Excerpt from the dataset:
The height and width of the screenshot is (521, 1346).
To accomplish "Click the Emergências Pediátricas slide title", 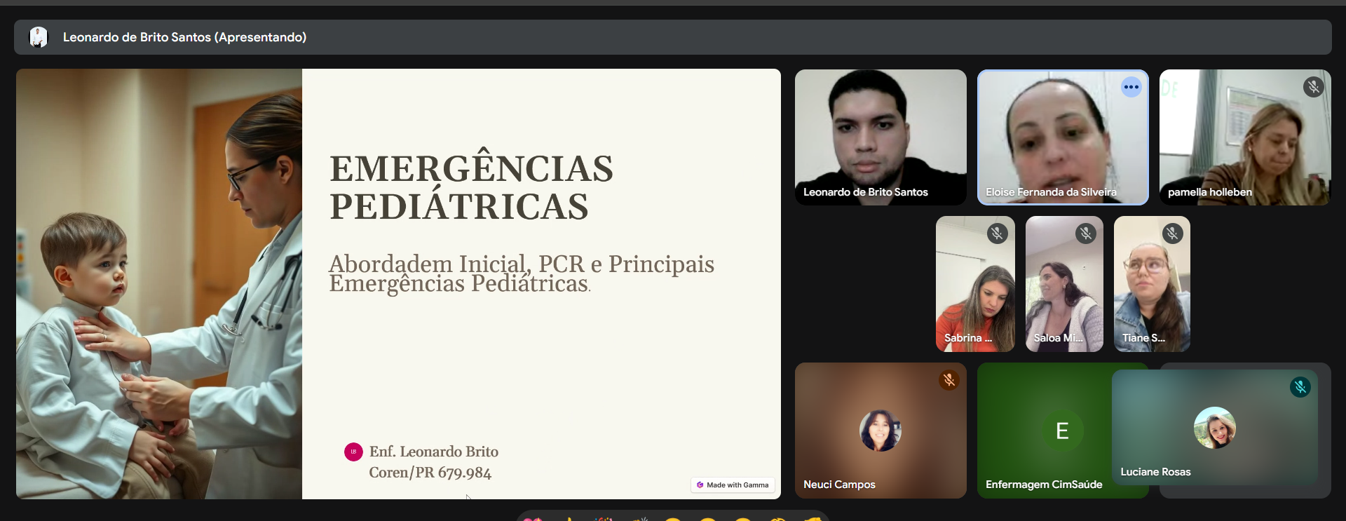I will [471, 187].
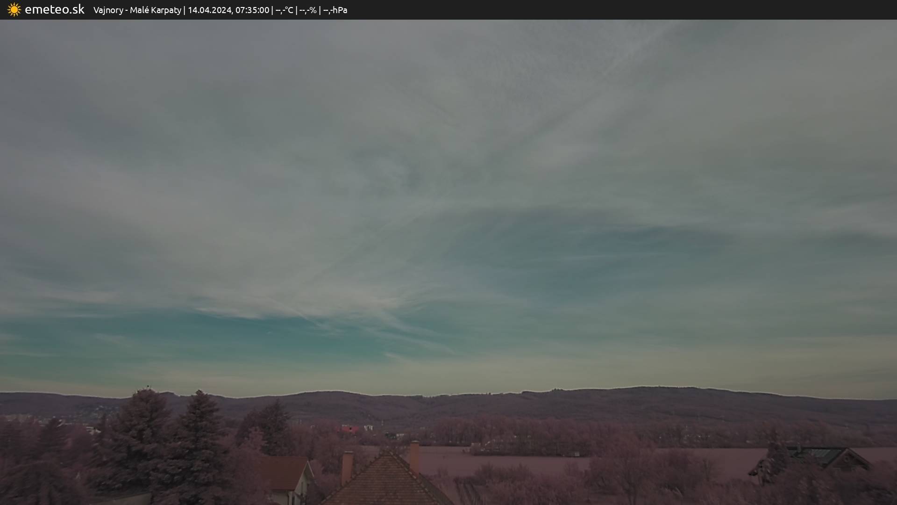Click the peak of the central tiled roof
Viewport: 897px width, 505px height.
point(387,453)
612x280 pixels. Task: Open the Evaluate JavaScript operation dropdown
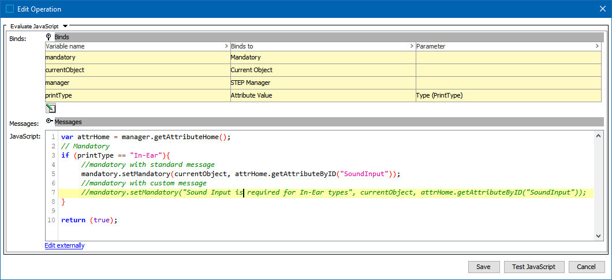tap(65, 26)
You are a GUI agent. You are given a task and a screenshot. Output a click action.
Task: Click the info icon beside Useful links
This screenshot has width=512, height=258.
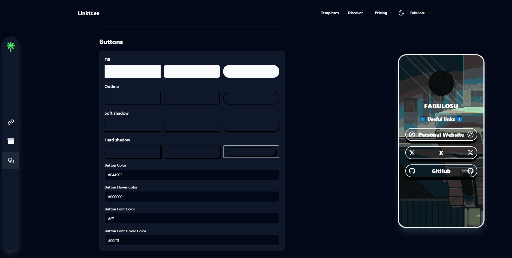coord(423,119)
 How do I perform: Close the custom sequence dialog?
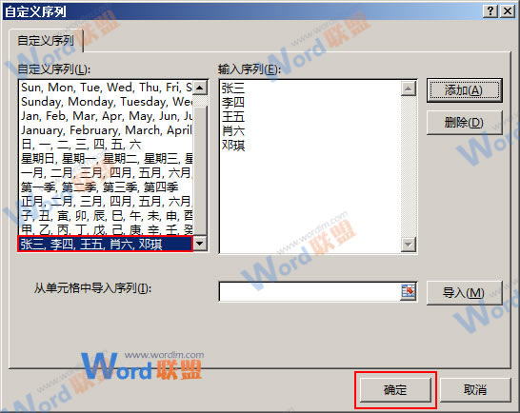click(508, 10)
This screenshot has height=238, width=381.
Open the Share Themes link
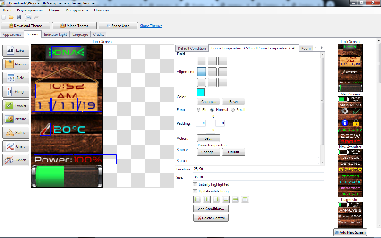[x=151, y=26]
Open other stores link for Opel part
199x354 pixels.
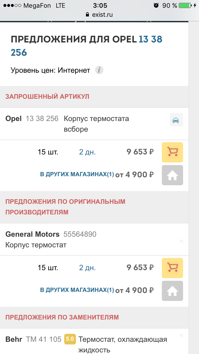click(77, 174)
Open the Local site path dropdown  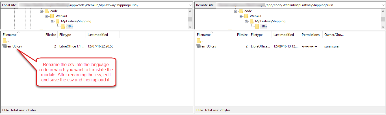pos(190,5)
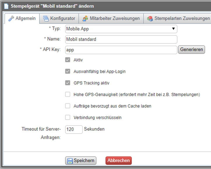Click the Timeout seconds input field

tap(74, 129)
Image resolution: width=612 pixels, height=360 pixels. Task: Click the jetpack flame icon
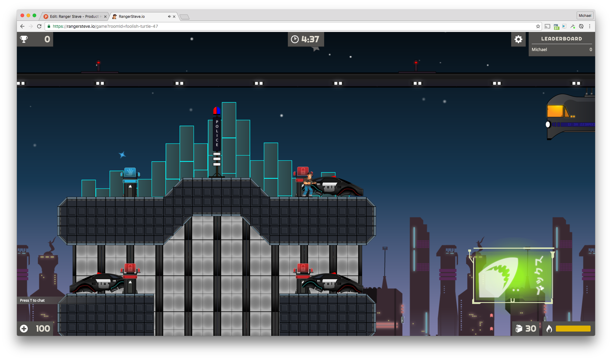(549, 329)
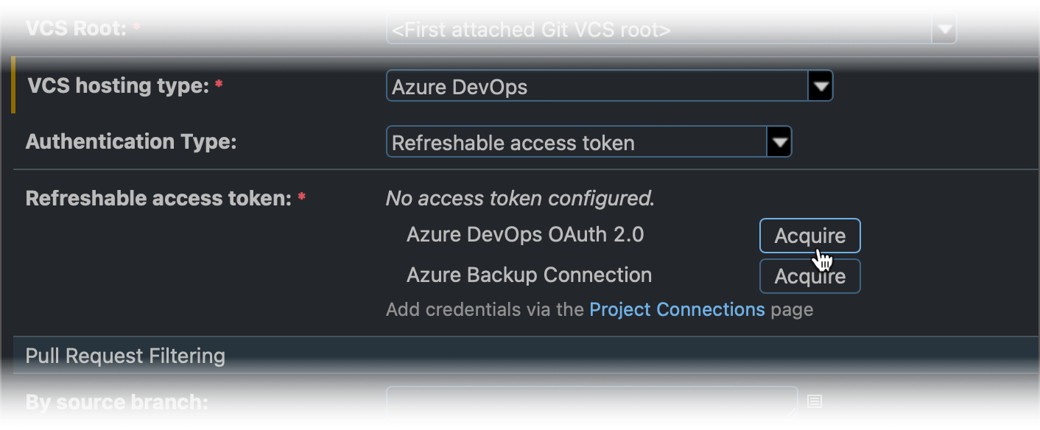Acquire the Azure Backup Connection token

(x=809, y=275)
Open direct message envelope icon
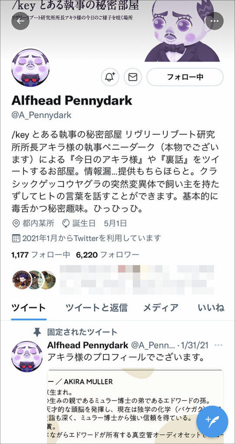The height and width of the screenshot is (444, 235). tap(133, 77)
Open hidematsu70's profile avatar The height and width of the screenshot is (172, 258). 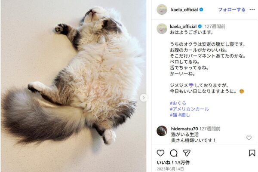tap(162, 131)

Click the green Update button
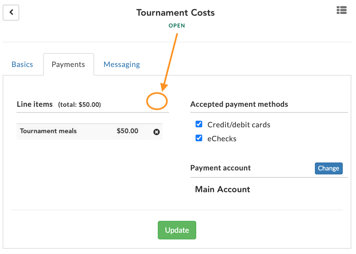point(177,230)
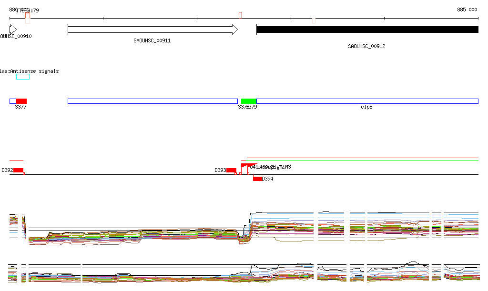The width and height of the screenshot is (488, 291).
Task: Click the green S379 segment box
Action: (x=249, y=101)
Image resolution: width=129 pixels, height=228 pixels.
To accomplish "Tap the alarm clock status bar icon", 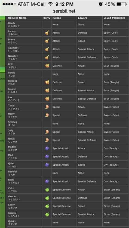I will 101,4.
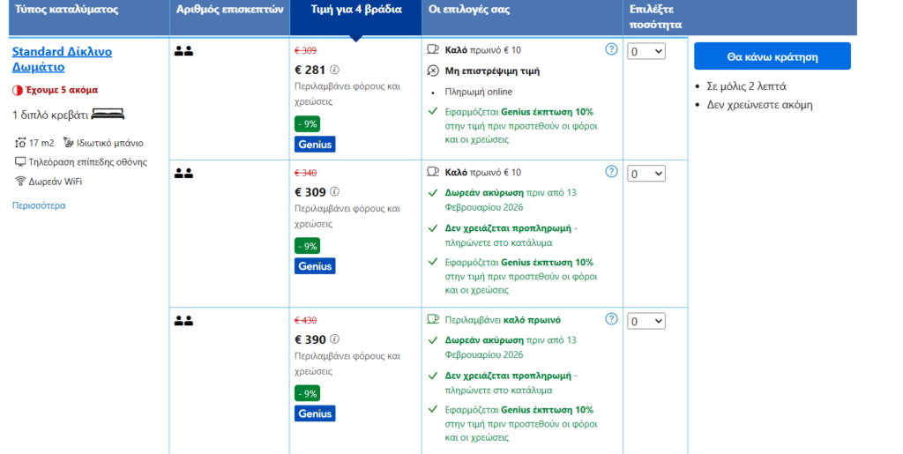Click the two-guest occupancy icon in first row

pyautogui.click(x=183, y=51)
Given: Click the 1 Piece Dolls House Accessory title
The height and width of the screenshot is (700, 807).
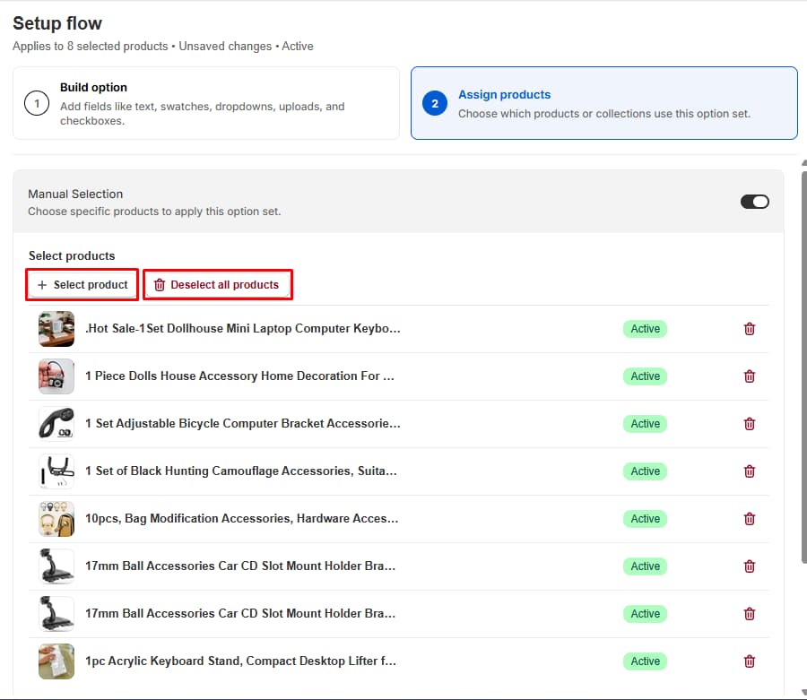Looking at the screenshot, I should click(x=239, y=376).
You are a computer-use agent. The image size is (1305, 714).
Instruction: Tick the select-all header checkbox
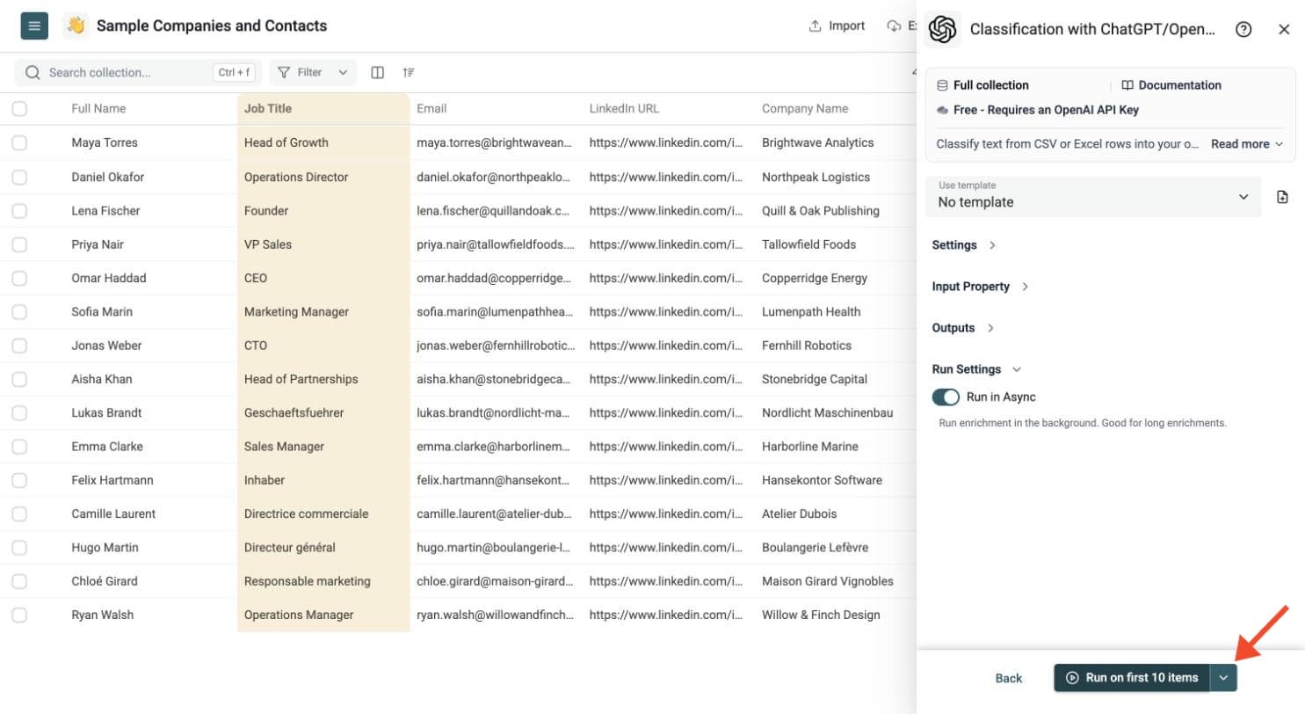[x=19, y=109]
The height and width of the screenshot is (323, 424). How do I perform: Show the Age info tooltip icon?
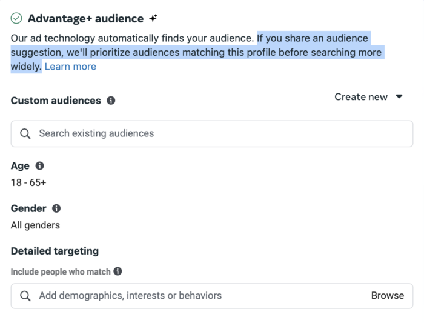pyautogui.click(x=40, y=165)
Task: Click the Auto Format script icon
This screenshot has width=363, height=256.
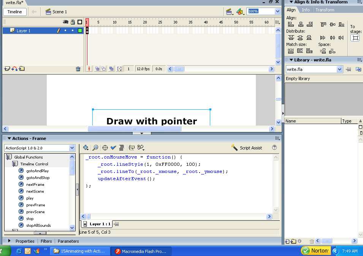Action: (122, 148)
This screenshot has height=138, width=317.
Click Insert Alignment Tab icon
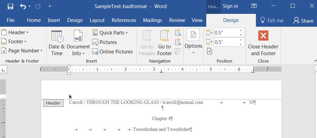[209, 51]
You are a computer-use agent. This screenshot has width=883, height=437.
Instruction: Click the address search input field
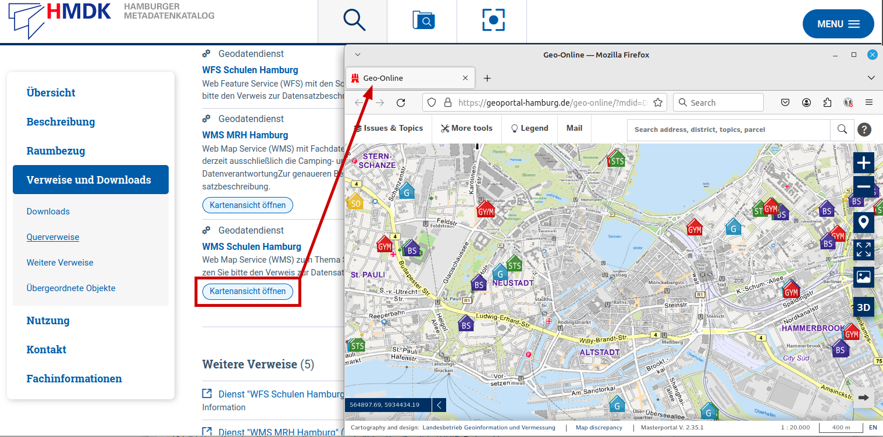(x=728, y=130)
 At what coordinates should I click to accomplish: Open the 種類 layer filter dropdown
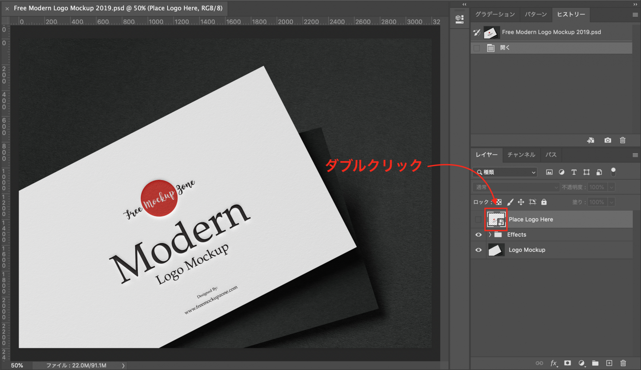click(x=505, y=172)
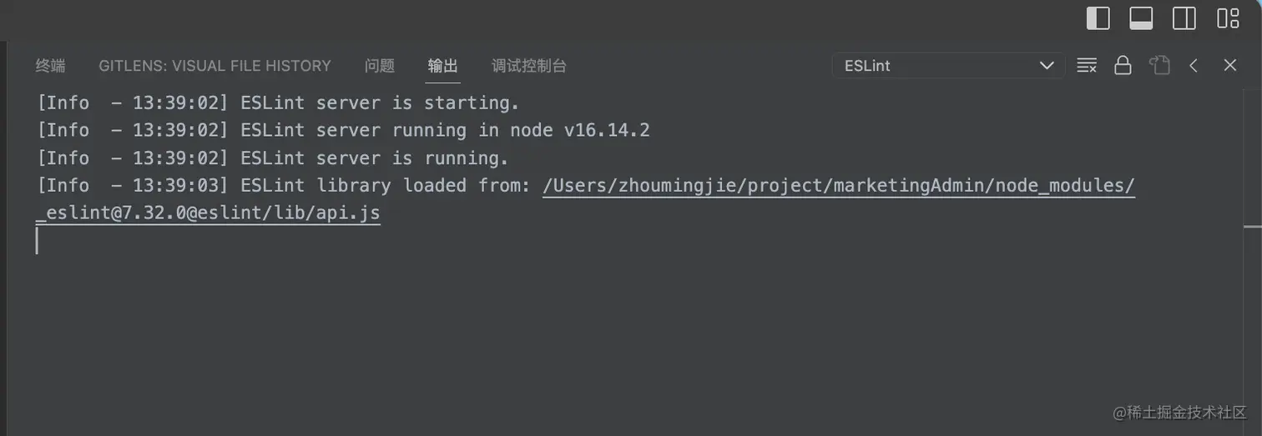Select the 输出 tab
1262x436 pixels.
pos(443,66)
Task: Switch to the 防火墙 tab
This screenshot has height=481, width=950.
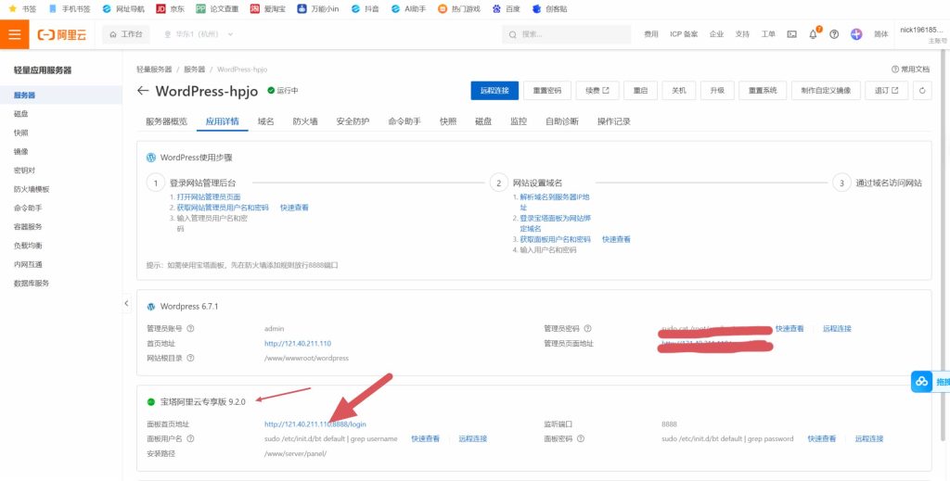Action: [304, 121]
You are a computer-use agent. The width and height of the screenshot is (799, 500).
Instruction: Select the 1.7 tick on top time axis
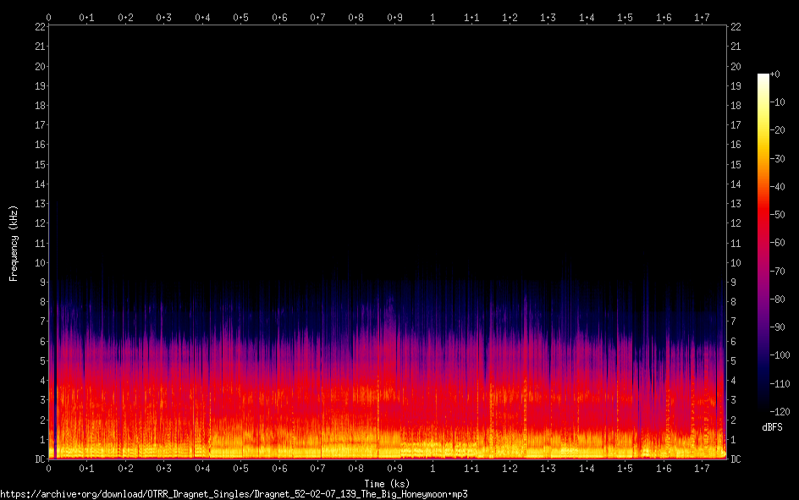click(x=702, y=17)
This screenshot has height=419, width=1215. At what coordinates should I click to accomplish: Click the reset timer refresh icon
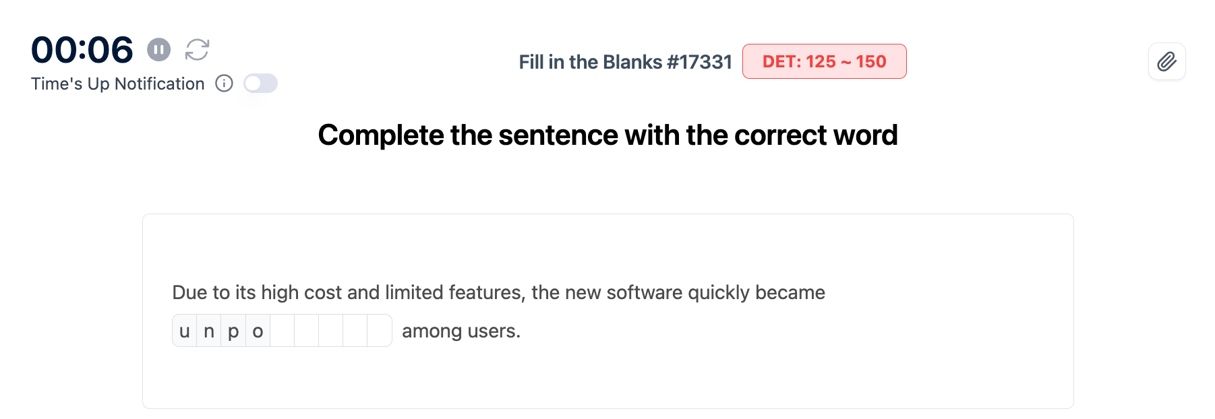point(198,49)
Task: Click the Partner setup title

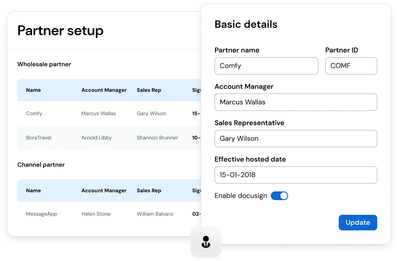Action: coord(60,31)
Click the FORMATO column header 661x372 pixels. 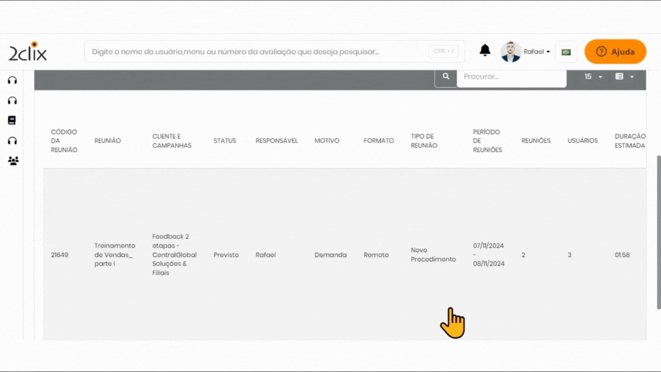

The problem:
Please show each line above that contains the word "perform". Letter case counts.

Exercise result:
 How do I perform: Close the custom sequence dialog?
The height and width of the screenshot is (323, 424). How do I perform: Show the Age info tooltip icon?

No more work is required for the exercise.